On July 3, 2025, the Colorado Court of Appeals held that sales of streaming video service subscriptions are subject to sales tax because they are sales of tangible personal property. Colorado imposes sales tax on retail sales and purchases of “tangible personal property,” which is defined as “corporeal personal property.” In 2021, the Department of Revenue promulgated an administrative rule that “provide[d] clarification” on the term’s definition and added examples indicating sales tax is due on the purchases of downloaded and streamed movies, as well as monthly streaming video service subscriptions. The legislature subsequently amended the sales tax statute to “clarify” that digital goods (e.g., video, music, or electronic books) are taxable as tangible personal property, regardless of the “method of delivery.” A streaming video service provider paid sales tax across these periods and requested refunds. It argued that: (1) the rule conflicted with the underlying sales tax statute; and (2) both the rule and statute violated the Colorado Taxpayer’s Bill of Rights, which prohibits the implementation of new taxes or tax policy changes without voter approval.

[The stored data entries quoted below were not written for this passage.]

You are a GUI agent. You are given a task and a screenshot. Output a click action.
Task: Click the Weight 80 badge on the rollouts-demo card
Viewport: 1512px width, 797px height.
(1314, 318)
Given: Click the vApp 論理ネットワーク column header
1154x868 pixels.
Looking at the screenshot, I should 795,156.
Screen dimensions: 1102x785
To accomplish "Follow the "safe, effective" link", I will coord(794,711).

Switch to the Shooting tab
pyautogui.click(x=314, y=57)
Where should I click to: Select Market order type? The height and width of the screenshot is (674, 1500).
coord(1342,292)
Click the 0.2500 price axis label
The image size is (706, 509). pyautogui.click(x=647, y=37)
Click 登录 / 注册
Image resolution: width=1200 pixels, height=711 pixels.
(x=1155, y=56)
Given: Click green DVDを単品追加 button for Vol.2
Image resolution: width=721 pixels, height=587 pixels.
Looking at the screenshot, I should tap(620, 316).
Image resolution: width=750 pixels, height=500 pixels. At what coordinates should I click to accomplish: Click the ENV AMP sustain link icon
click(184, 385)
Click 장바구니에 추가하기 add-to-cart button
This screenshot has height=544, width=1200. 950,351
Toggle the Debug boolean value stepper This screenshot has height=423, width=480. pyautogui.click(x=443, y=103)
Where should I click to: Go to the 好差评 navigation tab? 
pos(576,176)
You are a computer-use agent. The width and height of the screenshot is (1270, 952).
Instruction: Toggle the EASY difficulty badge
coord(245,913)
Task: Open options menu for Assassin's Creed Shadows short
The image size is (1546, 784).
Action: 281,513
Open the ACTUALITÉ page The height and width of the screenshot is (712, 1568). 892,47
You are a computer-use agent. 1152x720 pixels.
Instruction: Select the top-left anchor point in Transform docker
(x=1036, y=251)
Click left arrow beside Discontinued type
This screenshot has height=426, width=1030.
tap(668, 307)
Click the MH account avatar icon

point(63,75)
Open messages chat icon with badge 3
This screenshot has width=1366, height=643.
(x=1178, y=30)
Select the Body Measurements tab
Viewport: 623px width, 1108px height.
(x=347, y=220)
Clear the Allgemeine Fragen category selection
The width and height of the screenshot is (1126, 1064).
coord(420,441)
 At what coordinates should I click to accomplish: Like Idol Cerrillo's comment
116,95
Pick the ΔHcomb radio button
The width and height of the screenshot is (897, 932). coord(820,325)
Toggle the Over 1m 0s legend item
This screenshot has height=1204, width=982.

The appellate court agreed with the Department of Revenue that for an item to be corporeal, it “can be perceived by any of the senses – not exclusively the sense of touch.” (Emphasis added.) Additionally, the court found that the term “incorporeal property” addresses “abstract rights that have no real existence perceptible to the senses, even if the possession of such rights can be represented in a physical form,” such as book accounts, stocks, bonds, mortgages, notes, and other evidences of debt. As a streaming video subscription provides images and sounds that physically exist and are perceived by the user, the court found it to be corporeal tangible personal property and thus subject to sales tax.

Netflix, Inc. v. Department of Revenue of the State of Colorado, No. 24CA1019 (Colo. Ct. App. Jul. 3, 2025).